● **PROVIDED DATA**:
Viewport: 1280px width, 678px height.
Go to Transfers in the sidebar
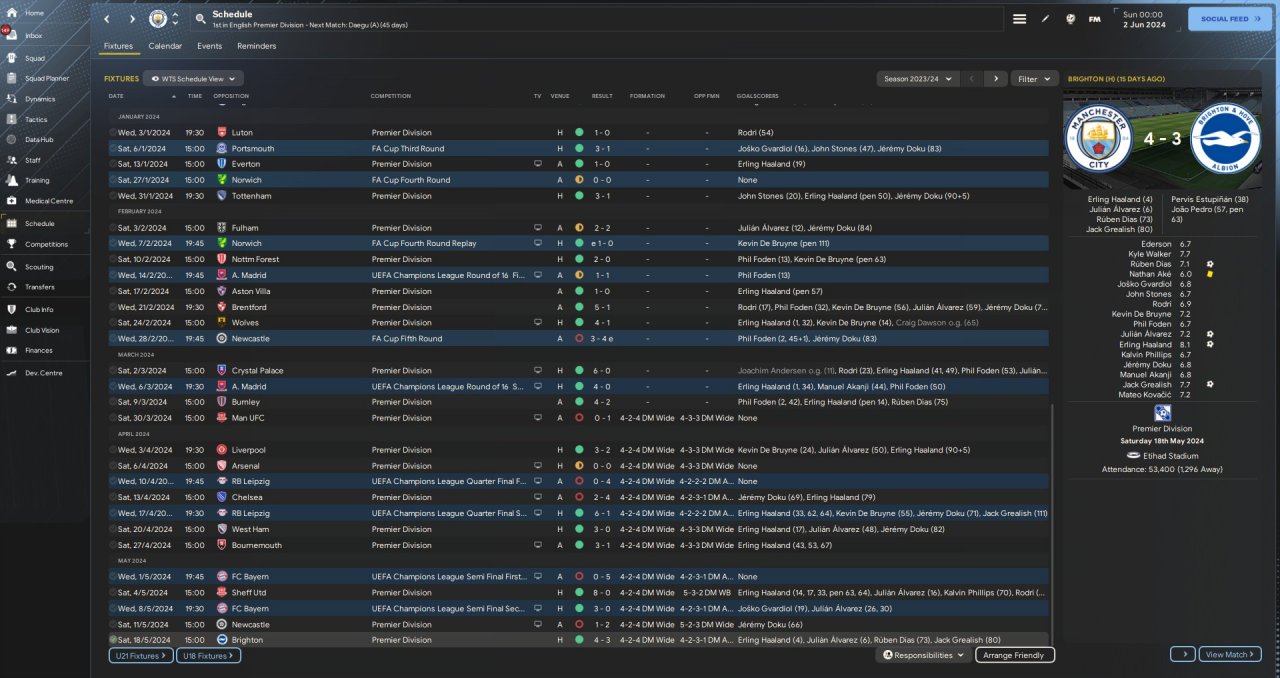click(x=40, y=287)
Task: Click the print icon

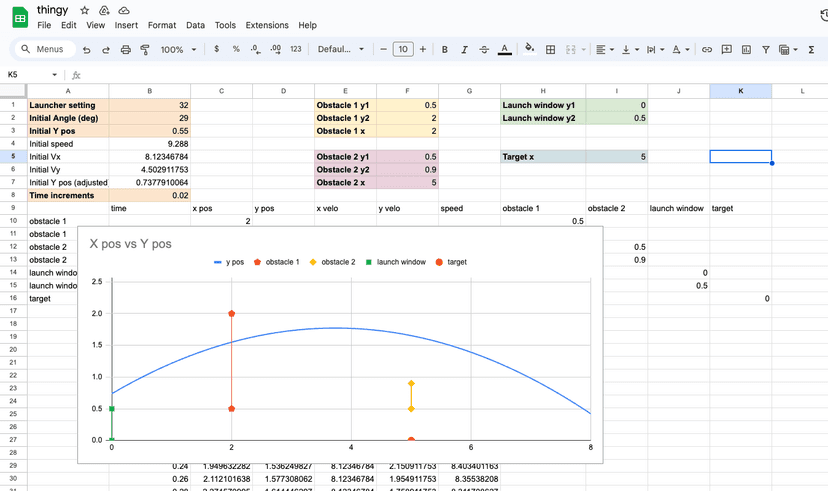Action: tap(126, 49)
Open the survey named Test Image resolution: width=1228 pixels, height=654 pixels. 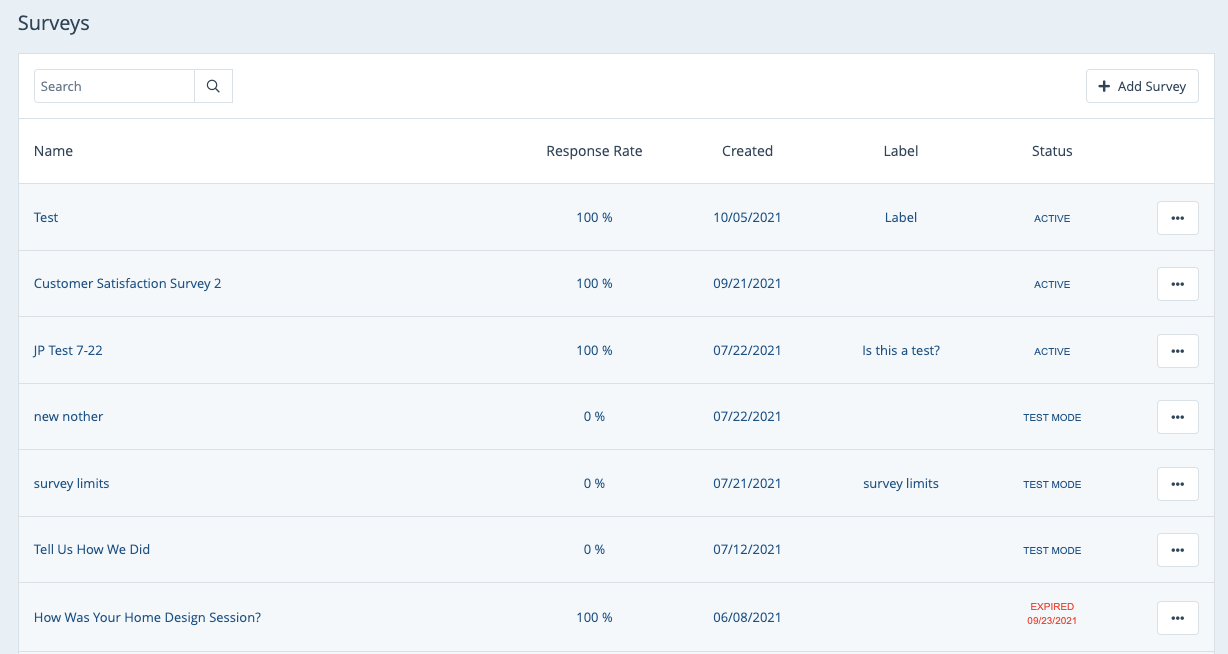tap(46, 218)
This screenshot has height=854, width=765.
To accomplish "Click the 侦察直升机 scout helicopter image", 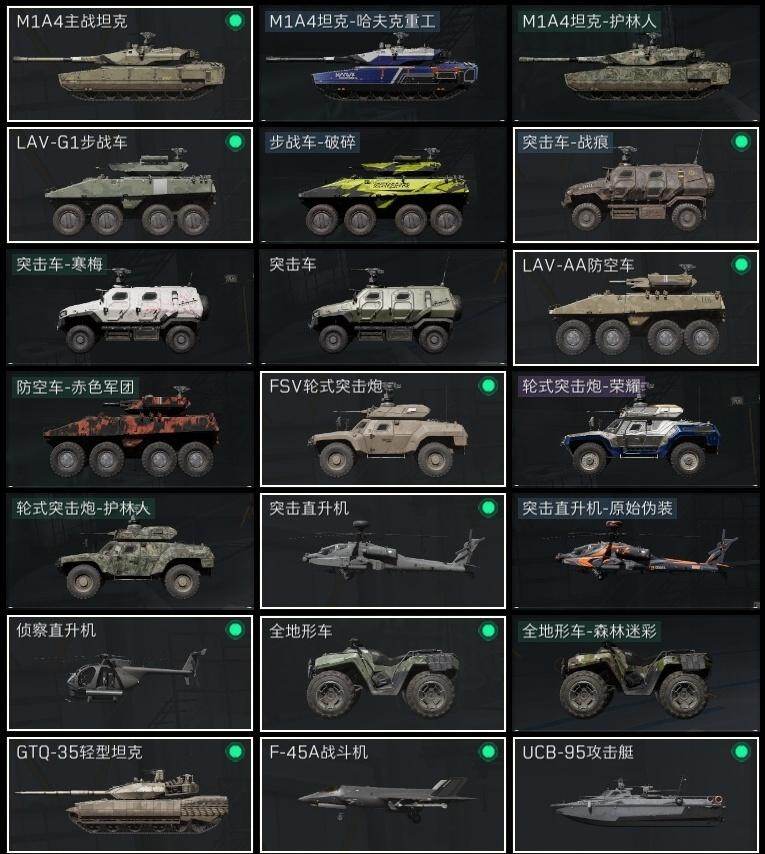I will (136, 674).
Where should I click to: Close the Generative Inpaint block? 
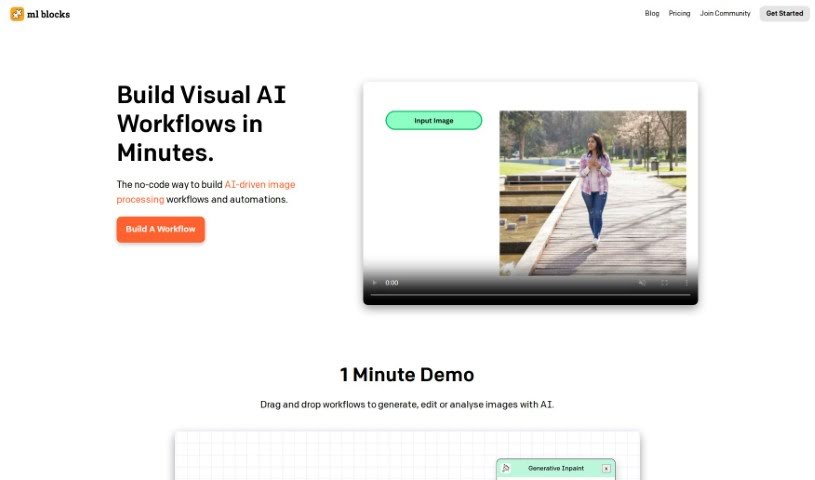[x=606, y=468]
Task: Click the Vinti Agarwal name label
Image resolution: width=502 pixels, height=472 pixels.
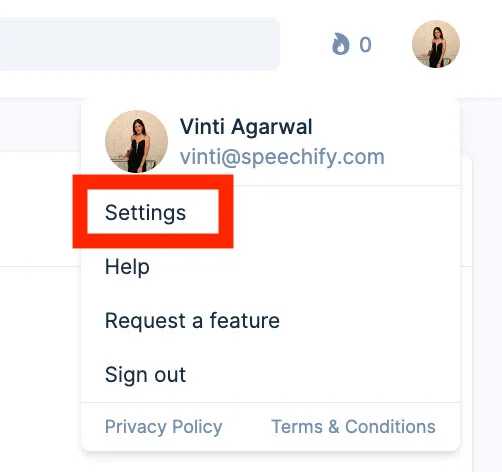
...
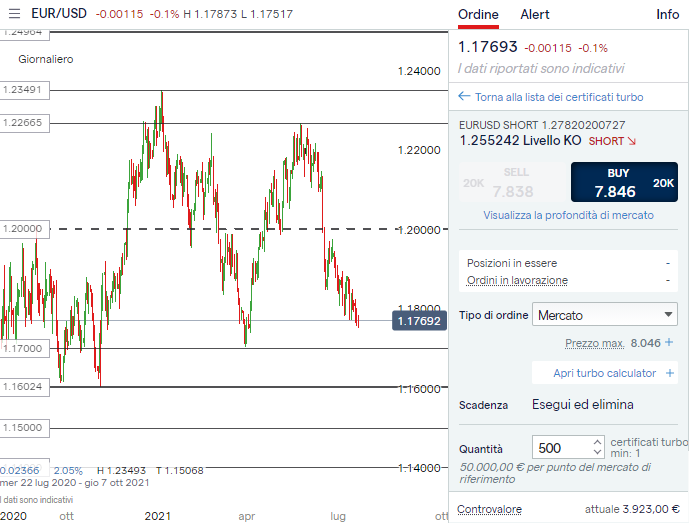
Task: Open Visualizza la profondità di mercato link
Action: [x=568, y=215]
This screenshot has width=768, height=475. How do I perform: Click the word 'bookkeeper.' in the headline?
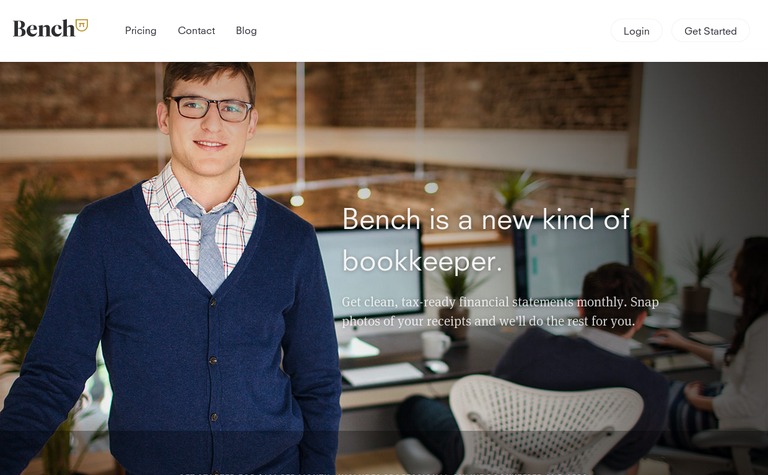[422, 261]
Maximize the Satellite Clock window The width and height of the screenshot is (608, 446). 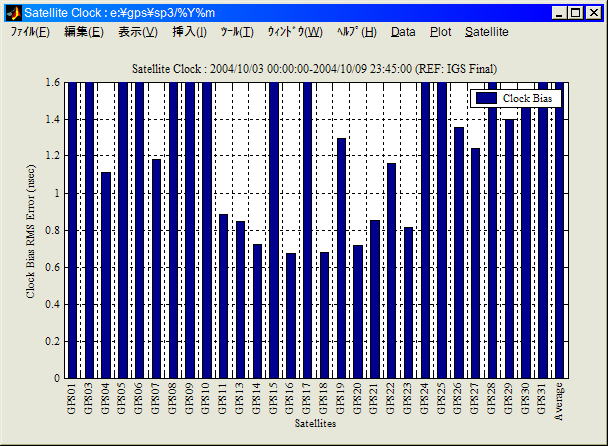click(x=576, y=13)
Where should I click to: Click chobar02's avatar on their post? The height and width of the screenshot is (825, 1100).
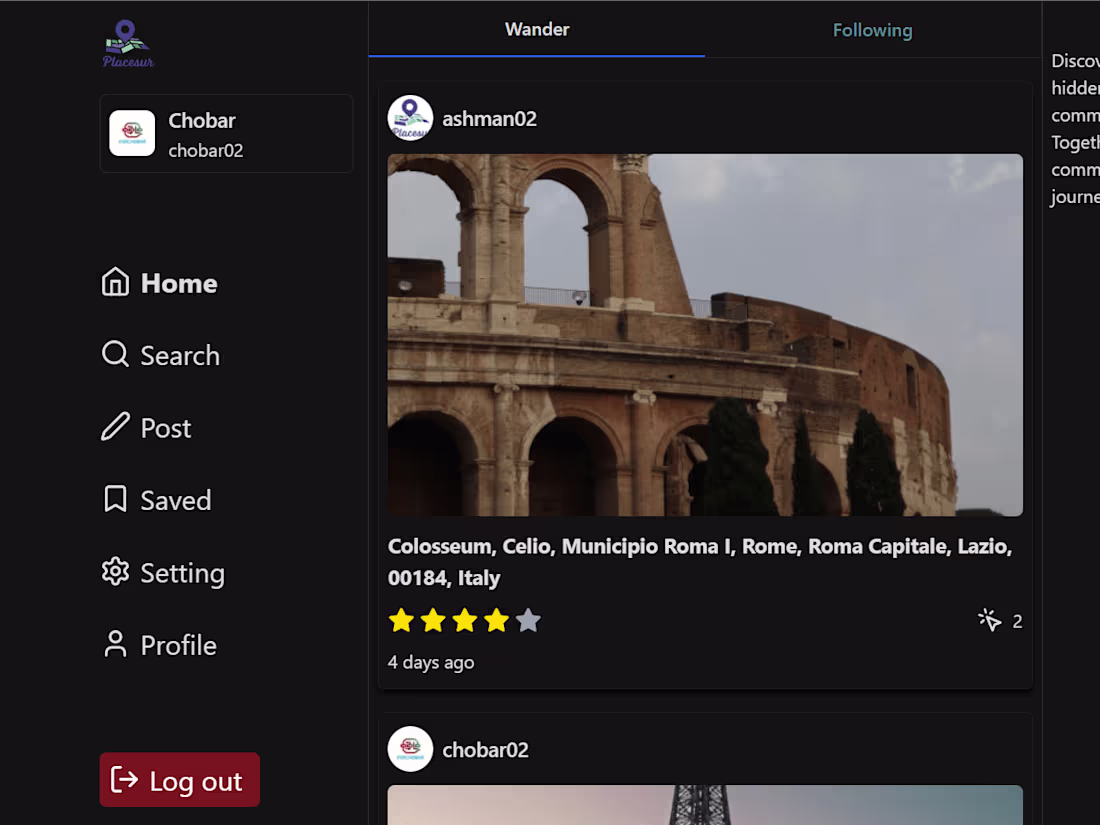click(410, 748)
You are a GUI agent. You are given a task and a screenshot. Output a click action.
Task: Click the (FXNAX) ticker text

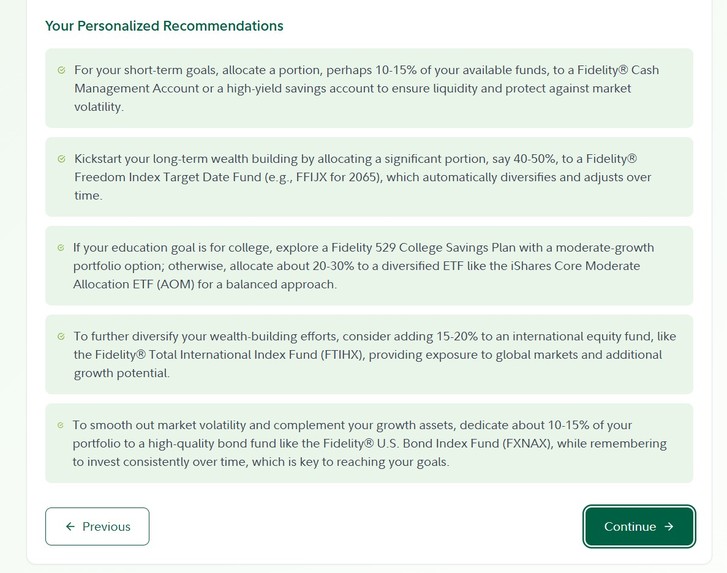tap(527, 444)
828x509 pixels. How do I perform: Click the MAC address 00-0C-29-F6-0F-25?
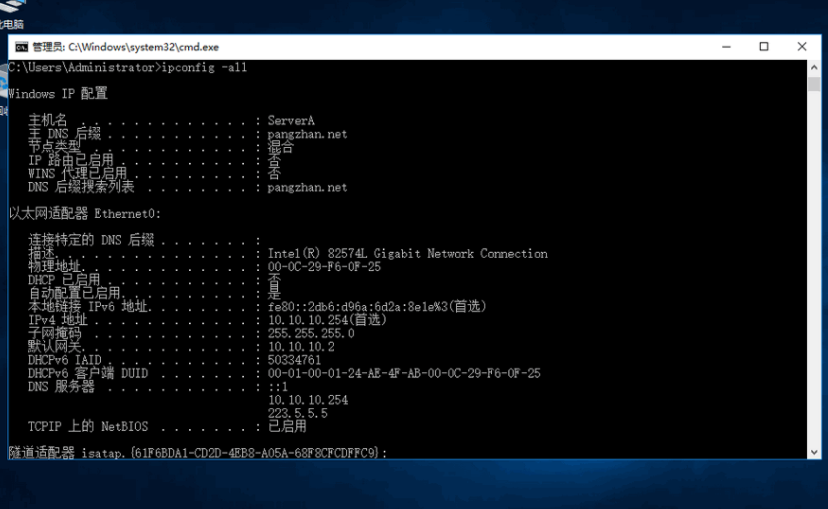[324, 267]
---
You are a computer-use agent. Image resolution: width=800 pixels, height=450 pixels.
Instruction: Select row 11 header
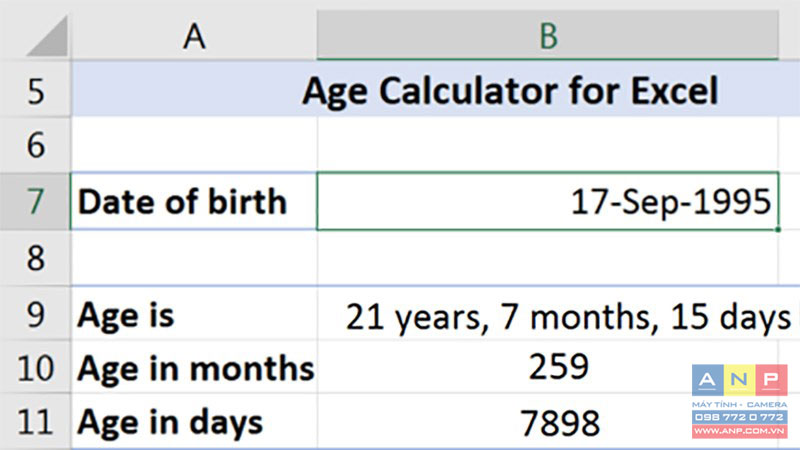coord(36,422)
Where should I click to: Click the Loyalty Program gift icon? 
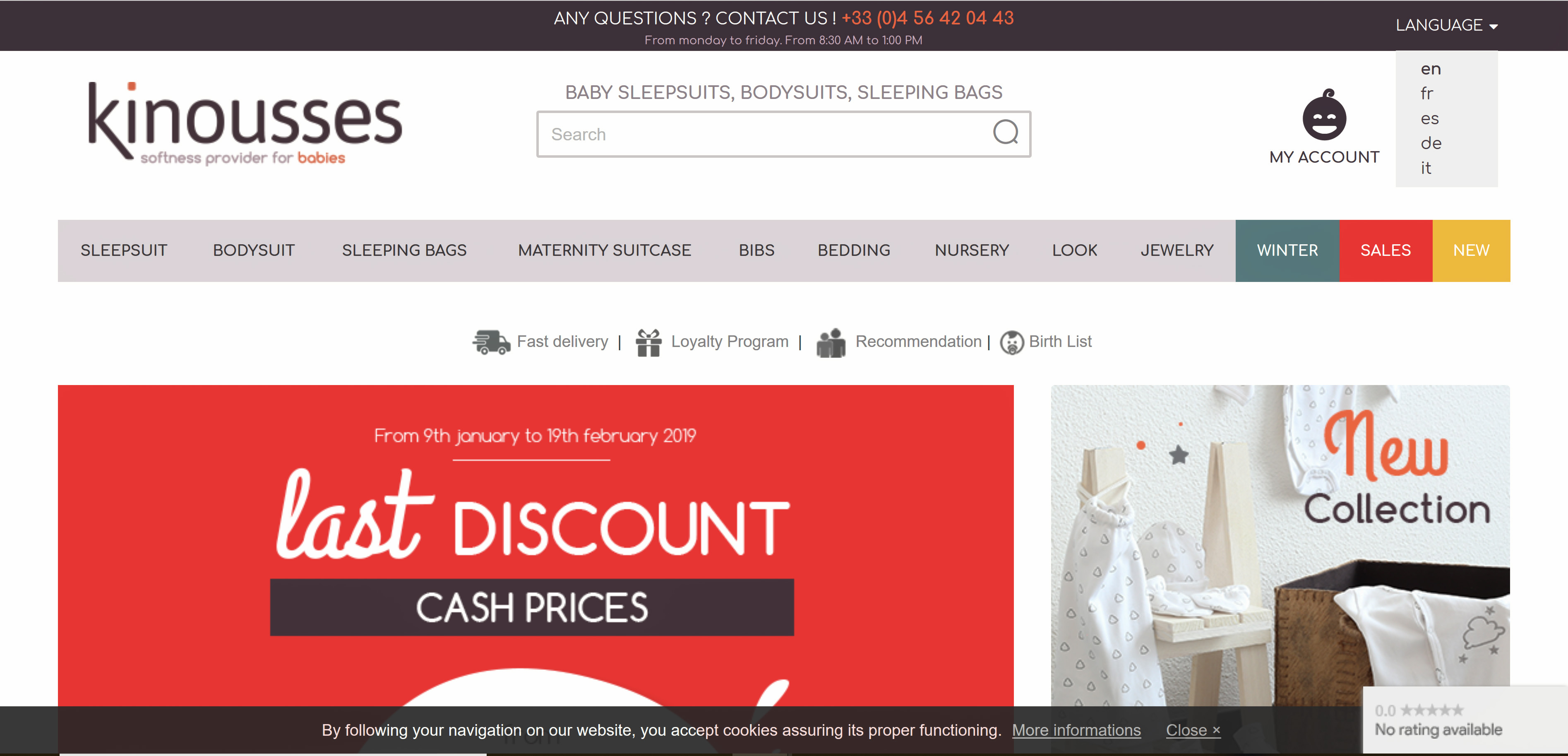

● **WHAT YOU ARE ASKED TO DO**: Find the string "agent" in the entries above. Copy each line where it occurs.

● **YOUR RESPONSE**:
You are a GUI agent. You are given a task and a screenshot. Output a click action.
You are a computer-use agent. Image resolution: width=800 pixels, height=450 pixels.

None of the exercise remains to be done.